= Distributed learning =

Non-centralised form of instruction

Distributed learning is an instructional model that allows instructor, students, and content to be located in different, noncentralized locations so that instruction and learning can occur independent of time and place. The distributed learning model can be used in combination with traditional classroom-based courses and traditional distance education courses (in which it is also deferred to as blended learning, or it can be used to create entirely virtual classrooms.)

There is much confusion globally over distinctions between and definitions of distributed learning, distance education, open learning, e-learning, blended learning and other related terms. Many terms are used more commonly in particular geographies. Distinctions can arise when the chosen model focuses on either or both time and geographic distances. Distributed learning may be dependent on time if it includes synchronous sessions, and further time dependent if the course is paced. The oldest and most commonly used of these terms, distance education, can be used to describe distributed learning as defined above. "Distributed education" lacks a correspondence school tone and history and thus is perceived as making more use of communications and especially synchronous communications technologies. Further research using both terms "distance" and "distributed education" returns better results, with considerable overlap.

== History ==
The term "distributed learning" is closely associated with the Canadian province of British Columbia, where kindergarten-to-grade-12 distance education began around 1919, initially delivered by correspondence course. British Columbia was also the site of Canada's first online K-12 learning programs, which emerged in the mid-1990s. The province's Ministry of Education later formalized "distributed learning" as an official term for these programs, and distributed learning schools in British Columbia have operated under provincial quality-assurance agreements since 2006.

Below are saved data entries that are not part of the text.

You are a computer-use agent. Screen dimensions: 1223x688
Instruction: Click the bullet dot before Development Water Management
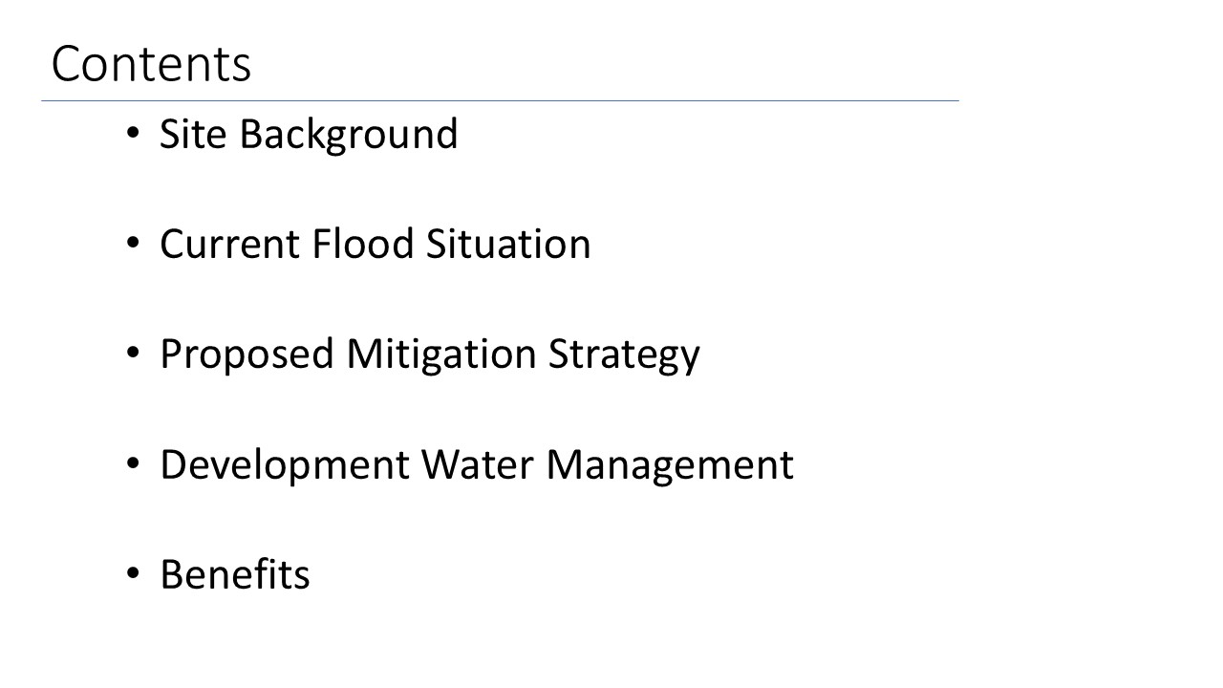133,465
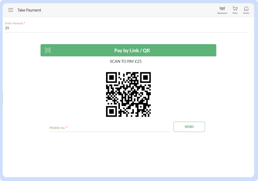Click the Take Payment page title
The width and height of the screenshot is (258, 181).
point(29,10)
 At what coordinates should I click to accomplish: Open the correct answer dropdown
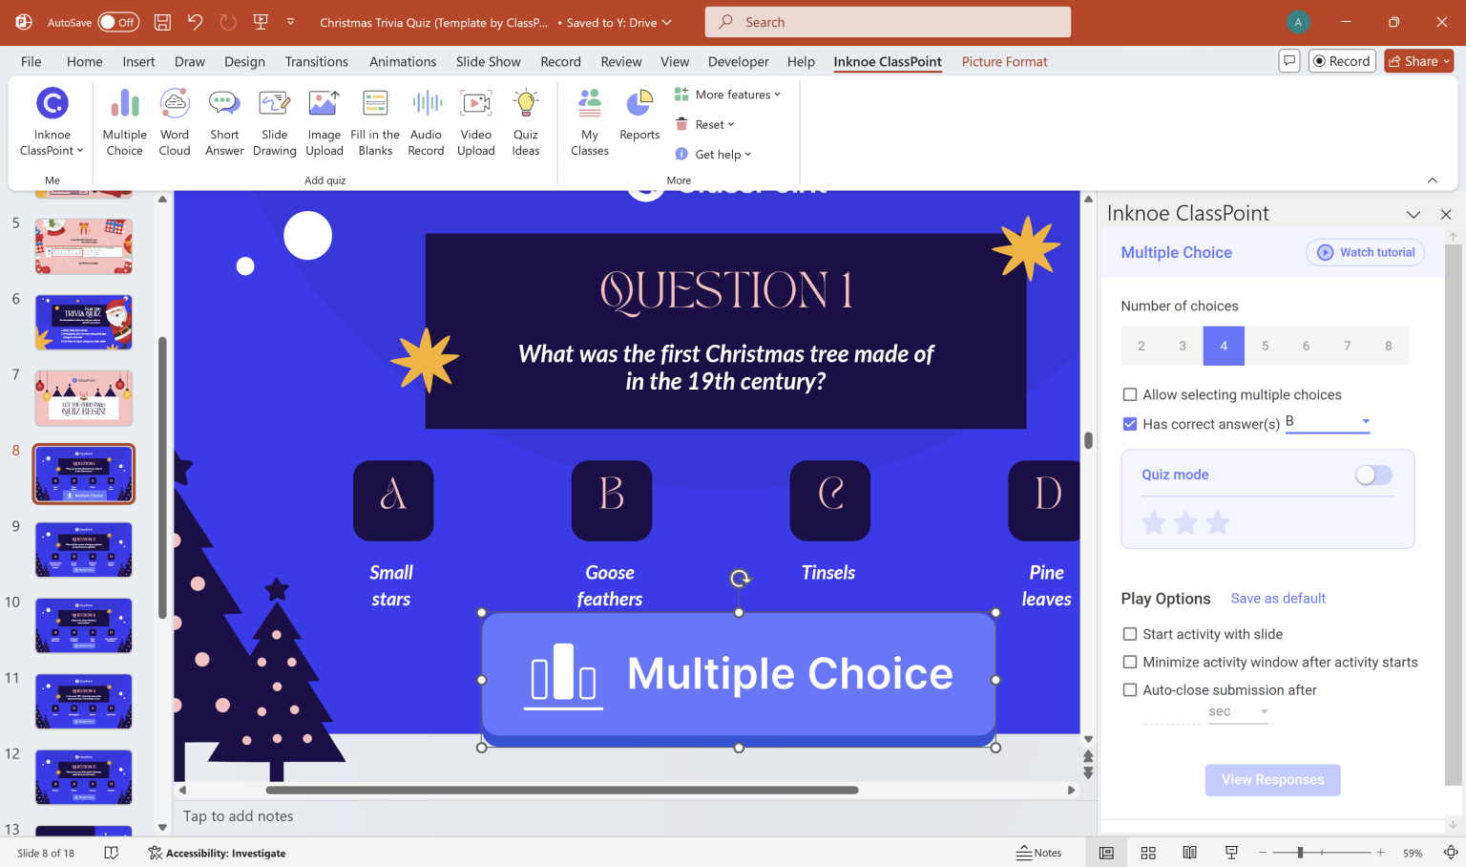coord(1365,422)
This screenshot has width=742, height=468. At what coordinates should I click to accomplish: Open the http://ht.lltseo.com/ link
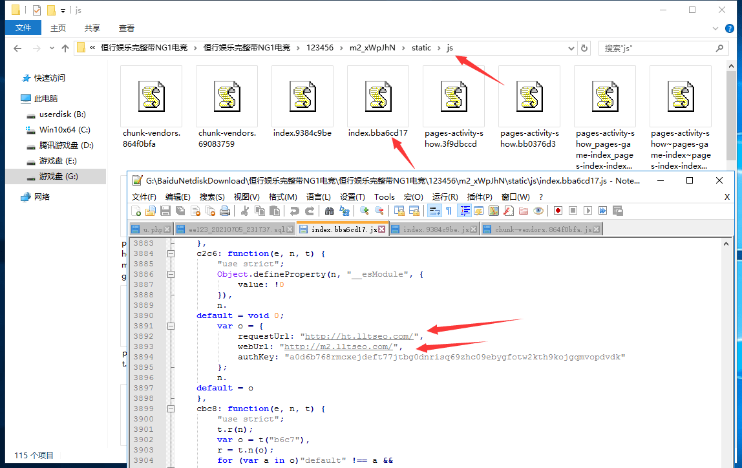[x=359, y=336]
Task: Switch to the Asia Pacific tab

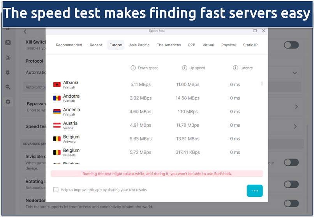Action: click(x=139, y=45)
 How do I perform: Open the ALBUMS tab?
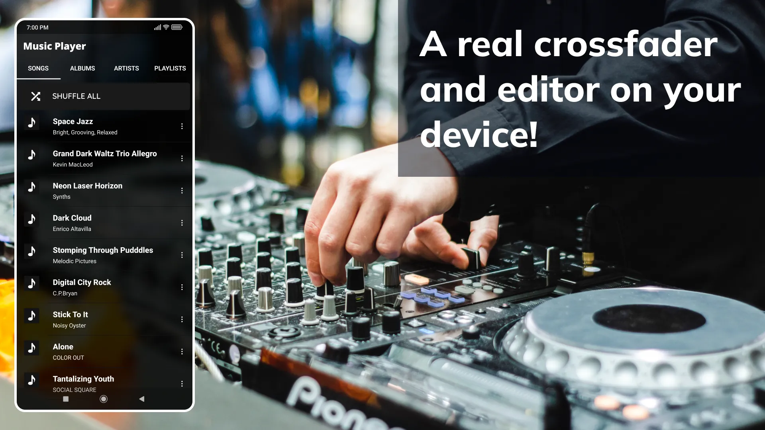click(82, 68)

Distributed learning is a viable option for many individuals of all ages who desire to get an education. It holds a number of advantages and a traditional learning environment.

==Advantages==
1. Opportunities to study
2. Networking
3. Pace
4. Schedules
5. Money
6. Travelling
7. Selection of Professors
8. Numerous choices for schools
9. No classroom setting
10. Effective
11. Learning while working
12. Flexibility
13. Cost-effectiveness
14. Advanced technology
15. In-person connections
16. International Networking

==Disadvantages==
1. Format is not always ideal for all learners
2. Some employers do not accept online degrees
3. Requires adaptability to new technologies
4. Not all courses required to complete the degree may be offered online
5. Lack of motivation
6. Can not generate as an alternate learning method
7. Distributed learning may not offer immediate feedback
8. Distributed learning does not always offer all the necessary courses online
9. Internet availability and affordability.
10. Distributed learning delivered as programmed instruction:
  1. Lack of social interaction
  2. No interaction with teachers and professors
  3. Lack of seriousness, competition and learning environment
  4. Programmed instruction may be isolated & separated from daily practice
  5. Programmed instruction does not give opportunity to work on oral communication skills
  6. Absence of a teacher or an instructor

==Collaboration==
Distributed learning relies on collaboration to share knowledge.

== Technology==
Distributed learning relies on technology to share, store, retrieve, and extend knowledge.

==Distributed cognition==
Distributed cognition is an outcome of distributed learning (Mindmaps, 2015).